Cargo accounted for 19 percent of the airline's Ksh70.22 billion sales

Kenya Airways (KQ) has started ferrying cargo on behalf of South African Airways with which it signed a pact last year to establish an African airline by 2023.

The move gives Kenya’s national carrier an opportunity to expand its cargo business which has been growing since the outbreak of the Covid-19 pandemic that hurt passenger travel.

The pact, inked a few weeks ago, has seen KQ ferry cargo on behalf of the South African carrier on routes that it operates freighter business such as Amsterdam.

The cargo deal comes at a time the two carriers are in talks to jointly expedite the implementation of common business plans to gain a competitive edge over rivals.

Cargo accounted for 19 percent of the airline’s Ksh70.22 billion ($597 million) sales in the year to December 2021.

“KQ is carrying cargo for us on routes where we don’t operate, as a third-party service provider,” South African Airways Acting (SAA) chief executive John Lamola told the Business Daily on Tuesday.

“They are doing cargo for us because we don’t have the capacity to do it.

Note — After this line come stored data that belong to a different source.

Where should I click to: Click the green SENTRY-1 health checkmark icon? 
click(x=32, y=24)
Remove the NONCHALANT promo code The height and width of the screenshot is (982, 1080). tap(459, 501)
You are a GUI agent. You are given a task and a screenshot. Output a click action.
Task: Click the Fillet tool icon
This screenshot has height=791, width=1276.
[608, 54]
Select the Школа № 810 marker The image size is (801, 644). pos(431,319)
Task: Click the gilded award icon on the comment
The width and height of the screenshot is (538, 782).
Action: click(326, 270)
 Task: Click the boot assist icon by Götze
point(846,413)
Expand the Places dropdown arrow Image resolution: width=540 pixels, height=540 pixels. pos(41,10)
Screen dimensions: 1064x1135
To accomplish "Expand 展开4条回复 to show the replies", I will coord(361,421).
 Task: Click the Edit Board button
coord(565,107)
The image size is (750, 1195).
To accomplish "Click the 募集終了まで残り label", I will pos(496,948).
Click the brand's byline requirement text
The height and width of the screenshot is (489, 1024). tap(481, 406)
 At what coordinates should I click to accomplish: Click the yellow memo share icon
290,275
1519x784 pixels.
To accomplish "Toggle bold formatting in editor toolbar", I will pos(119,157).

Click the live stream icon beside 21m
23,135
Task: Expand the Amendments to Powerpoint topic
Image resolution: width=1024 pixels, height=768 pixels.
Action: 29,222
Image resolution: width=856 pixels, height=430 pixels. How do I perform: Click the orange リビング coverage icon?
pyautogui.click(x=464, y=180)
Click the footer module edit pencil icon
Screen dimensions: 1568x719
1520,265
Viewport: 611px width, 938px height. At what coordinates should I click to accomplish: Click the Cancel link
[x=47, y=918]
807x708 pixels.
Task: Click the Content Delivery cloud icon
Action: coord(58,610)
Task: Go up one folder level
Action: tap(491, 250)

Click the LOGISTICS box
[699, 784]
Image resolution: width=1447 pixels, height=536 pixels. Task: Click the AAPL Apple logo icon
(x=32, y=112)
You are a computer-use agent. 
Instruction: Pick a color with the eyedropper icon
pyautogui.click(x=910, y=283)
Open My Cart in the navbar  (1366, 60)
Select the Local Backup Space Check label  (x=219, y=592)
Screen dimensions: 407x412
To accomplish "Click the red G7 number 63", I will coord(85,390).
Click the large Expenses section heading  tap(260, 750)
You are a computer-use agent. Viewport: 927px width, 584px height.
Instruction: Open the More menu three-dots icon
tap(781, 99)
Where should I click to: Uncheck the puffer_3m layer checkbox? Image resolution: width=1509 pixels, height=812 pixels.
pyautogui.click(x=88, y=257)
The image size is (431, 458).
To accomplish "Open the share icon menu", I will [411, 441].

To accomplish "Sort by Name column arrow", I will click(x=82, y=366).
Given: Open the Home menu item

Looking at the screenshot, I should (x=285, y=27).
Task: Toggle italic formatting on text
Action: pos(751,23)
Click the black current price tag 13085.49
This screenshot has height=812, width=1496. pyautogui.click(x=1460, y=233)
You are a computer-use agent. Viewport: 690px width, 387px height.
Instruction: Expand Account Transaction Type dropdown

We only operate nine planes down from 50 because we went into bankruptcy.”

The two carriers signed a strategic partnership framework in South Africa last November, in a move that will see them eventually form a Pan-African carrier amid common longstanding financial woes exacerbated by the Covid-19 pandemic among other problems.

It is expected that the partnership will improve the financial viability of the two airlines currently struggling to stay afloat.

Customers will also benefit from more competitive price offerings for both passenger and cargo segments.